Anecdotally, I have heard that New Mexico is the safest place to be if one wants to avoid Natural Disasters

Seismic: http://pubs.usgs.gov/fs/2005/3038/images/seismic-hazard-map.jpg
Tornado: http://www.greatplacestoretire.com/tornado-hazard-map.jpg
Landslides: http://nathazmap.com/yahoo_site_admin/assets/images/nathazmap_landslide_hazard_map.186191323.jpg

An interesting thing I note with NinetyWt’s map is that it’s the places with the fewest hazards that have the most hazard mortalities. Essentially, you’re safer off to be somewhere that can deal with emergencies than someplace free of most emergencies.

Yes, it throws off any empirical analysis one could make with respect to the statistical occurance of natural disasters. Density of population does too. Note for example that there were fewer deaths on the Mississippi coast from Katrina than there were in New Orleans, even though the storm hit MS directly.

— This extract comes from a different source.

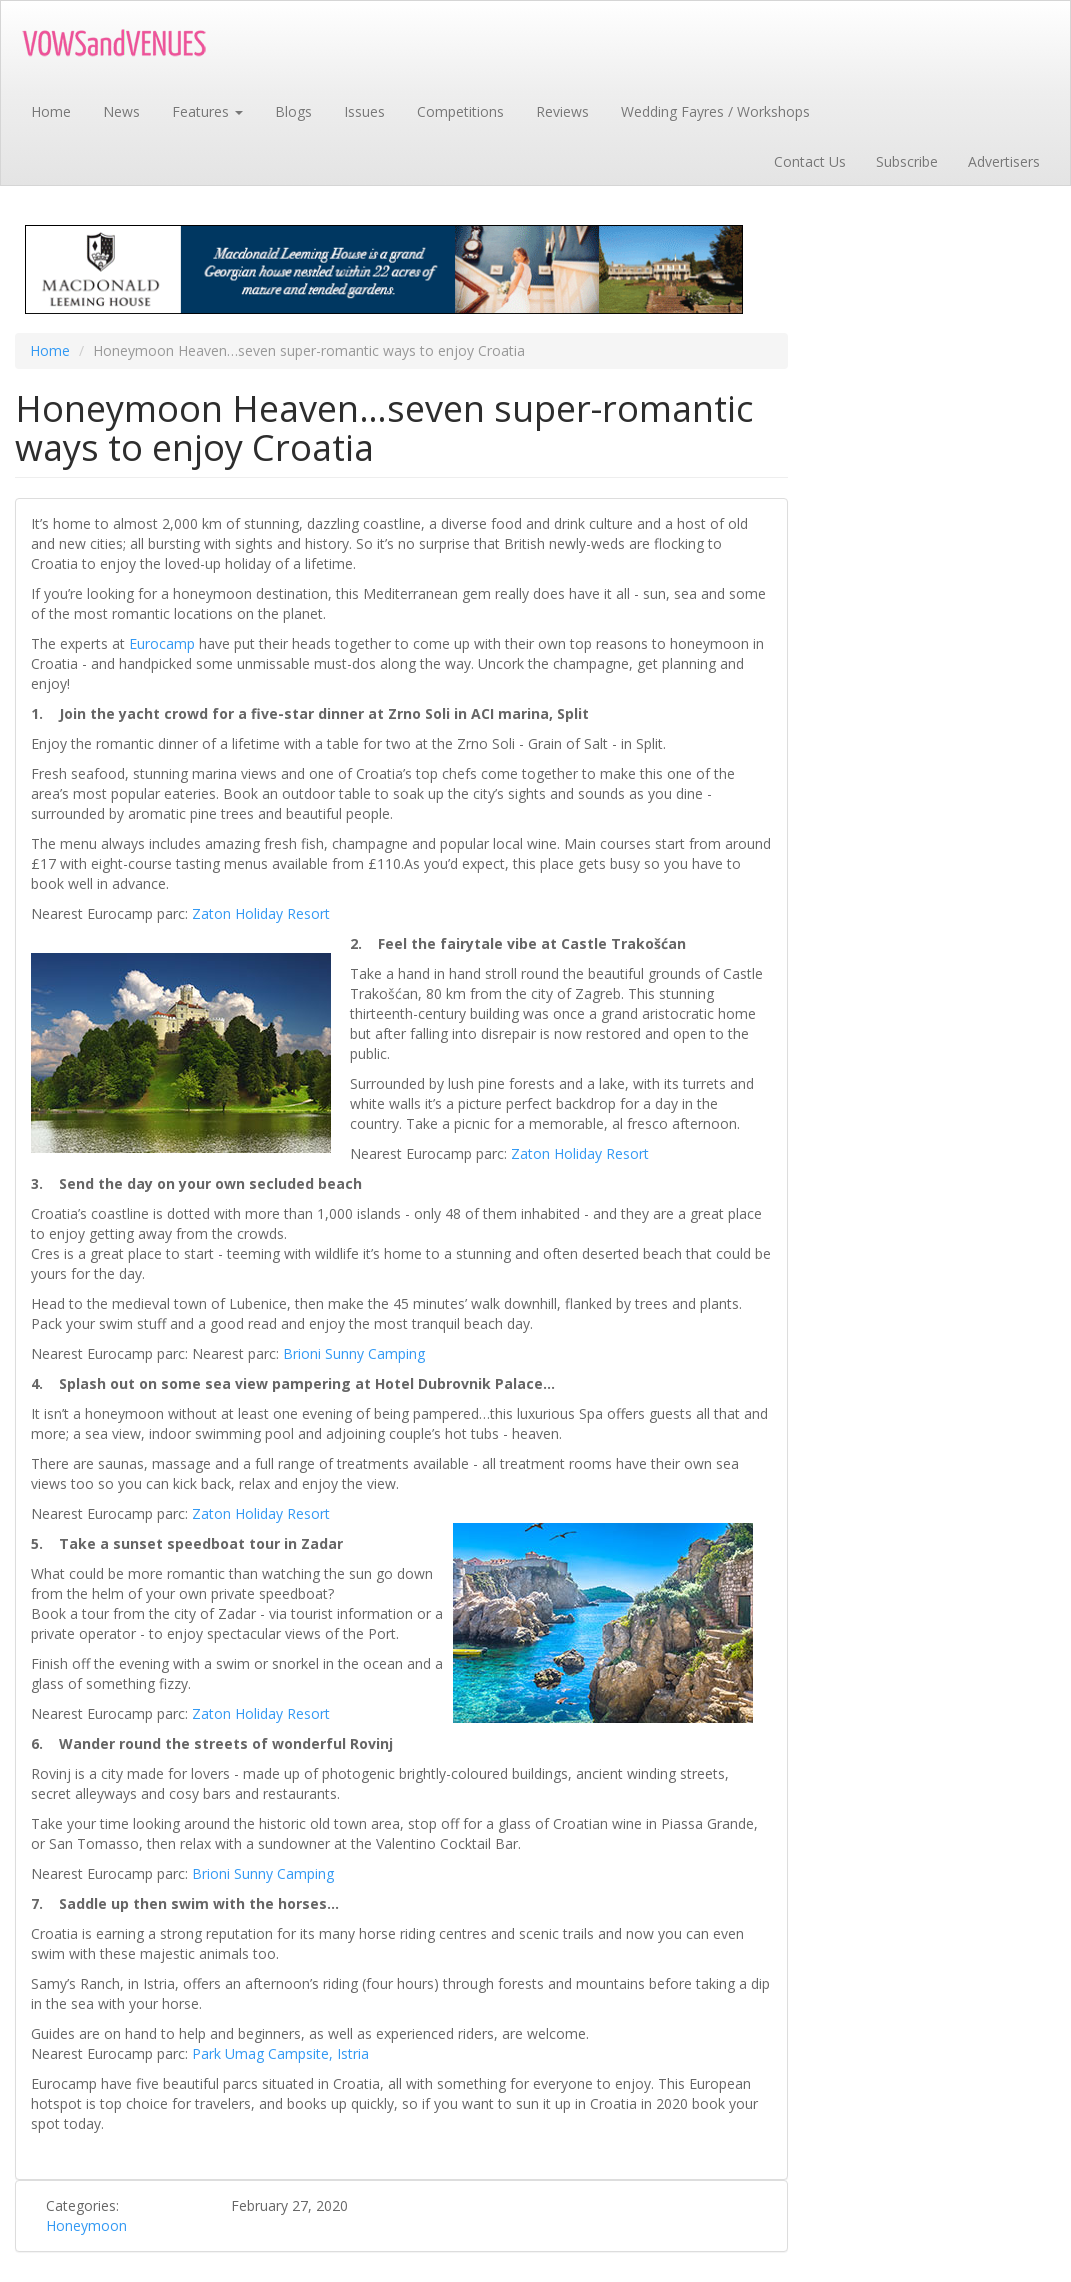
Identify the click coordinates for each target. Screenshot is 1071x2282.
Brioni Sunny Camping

Yeah - was going to say much the same for where we live (Northern Virginia) - the recent blizzard aside, on average our weather isn’t too awful either winter or summer, and the spring / fall can be downright nice. Tornadoes are extremely rare (every couple of years we’ll hear of one “probable”); we’ve had exactly one hurricane-force storm in the 21 years I’ve lived here, never had an earthquake…

… but being so near Washington DC, well…

A bit further away (west/south or even north/northwest), the winter weather can be worse but the summer won’t be that much different, and you’re further away from that big red target painted on the map.

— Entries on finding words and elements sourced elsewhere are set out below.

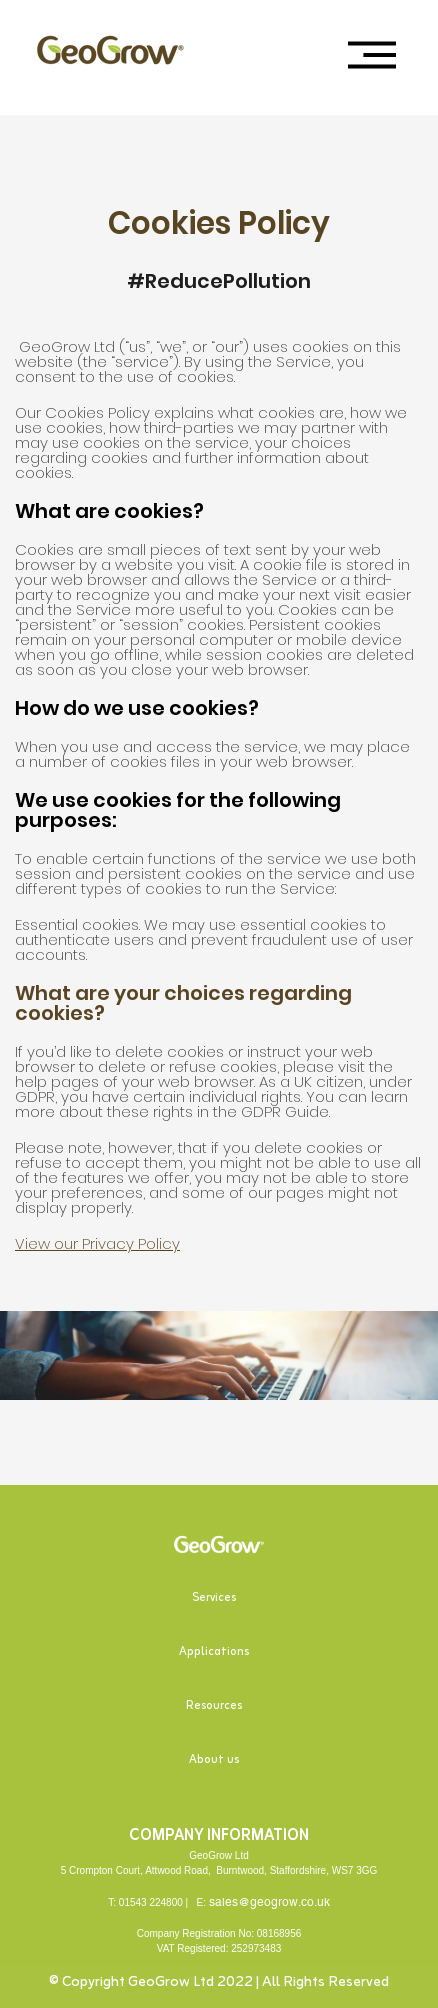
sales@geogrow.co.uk (269, 1902)
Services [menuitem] (214, 1598)
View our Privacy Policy (97, 1243)
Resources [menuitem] (214, 1706)
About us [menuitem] (214, 1760)
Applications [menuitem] (214, 1652)
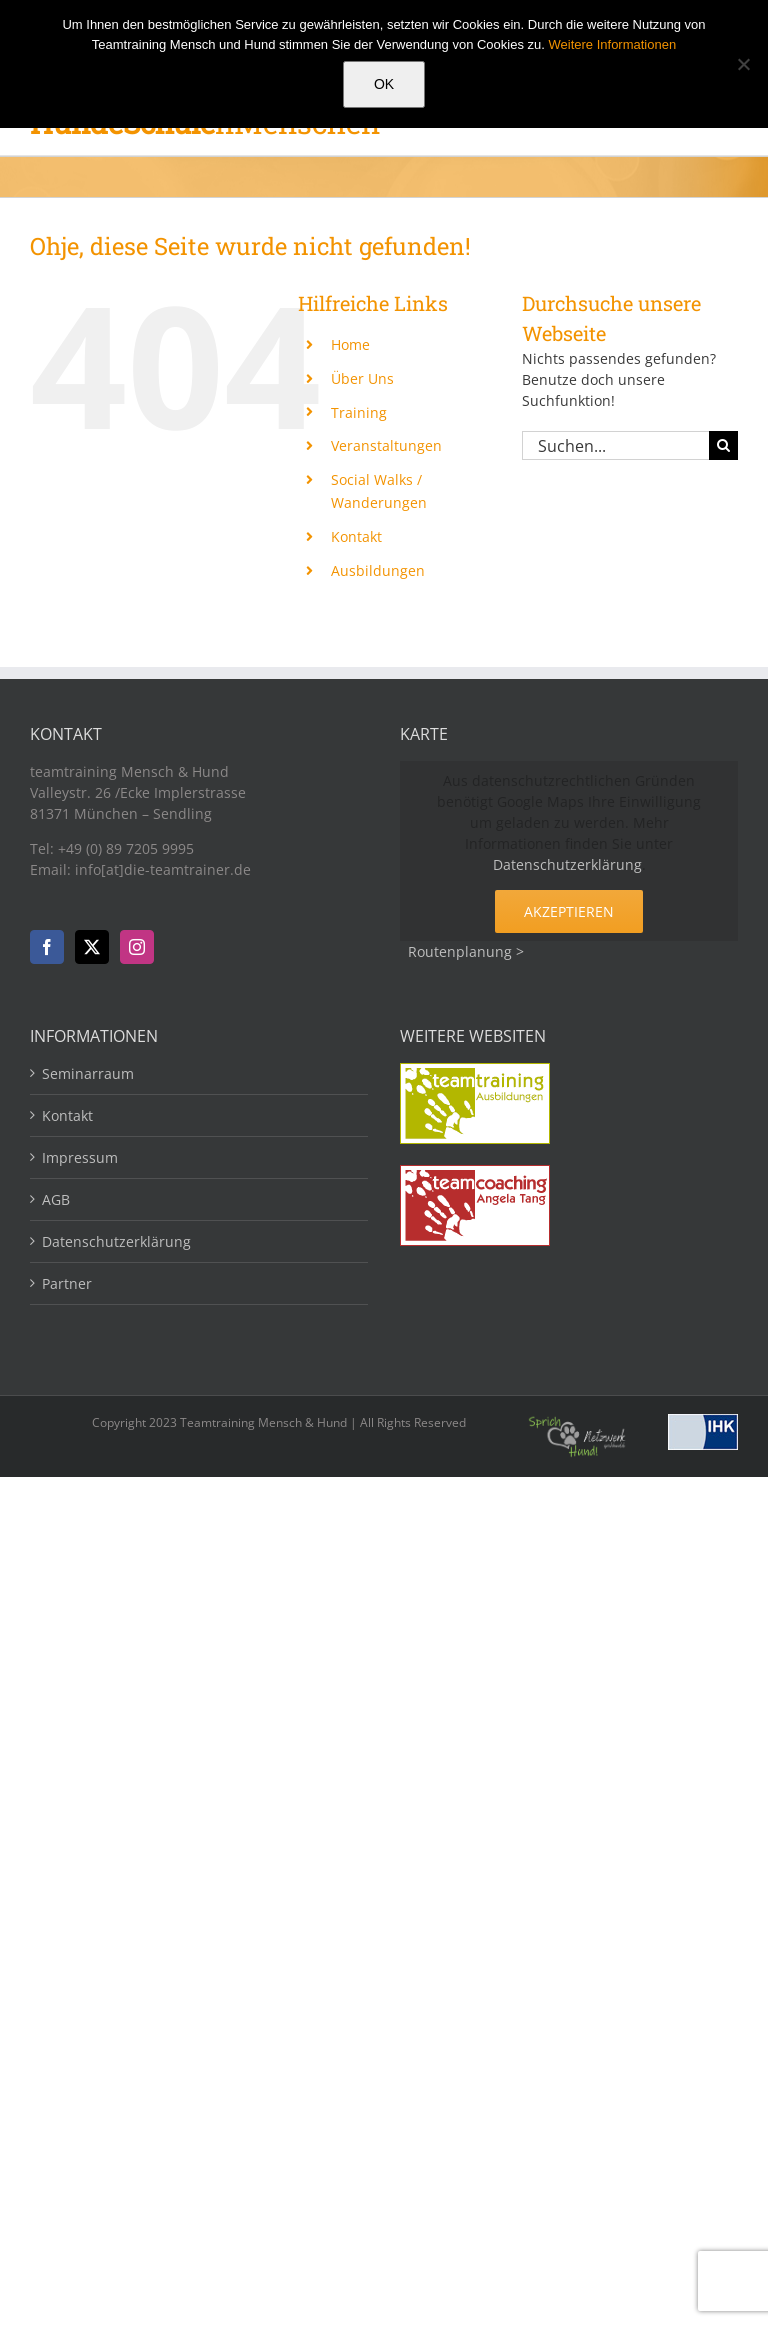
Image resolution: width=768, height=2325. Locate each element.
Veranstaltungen (386, 445)
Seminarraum (88, 1073)
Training (359, 412)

Slate picked Storrs, CT as the safest place in the US from natural disasters.

The Detroit area is very safe from natural disasters. We don’t have hurricanes, earthquakes or have to worry about tornadoes. Poisonous snakes are rare. So are poisonous spiders. Tornadoes are rare and weak. Is is a big deal when a couple trees get uprooted. The Detroit area also has much less snow than the rest of the state. If someone can make us safe from corrupt politicians we will be OK.

You don’t want much, do you? :wink:

What about western PA? No hurricane worry. Mountainous enough that I don’t think tornatoes are a concent. AFAIK, no earthquakes. Pittsburgh is unlikely to be a prime nuclear target.

Hey! I didn’t know you were in central Jersey!

FWIW, we do get some tornadoes here, especially below the Watchung Mountains. I remember back in th '90s, there were several in East Brunswick that did some real damage. (Okay, it’s not like Kansas, but whatevs)

And we definitely have problems with hurricanes. Even if you’re inland, the high winds can be really destructive.

True, but being so boring, suicide is a real risk.

Yes, But who would want to live there. It’s right oustide Hartford.

New Haven, Ct. is a great college town :wink:

NH, ME, Vt.

I can’t think of anything that would trouble us here in Vermont except the occasional blizzard. And, of course, the threat of rampaging Canadians invading.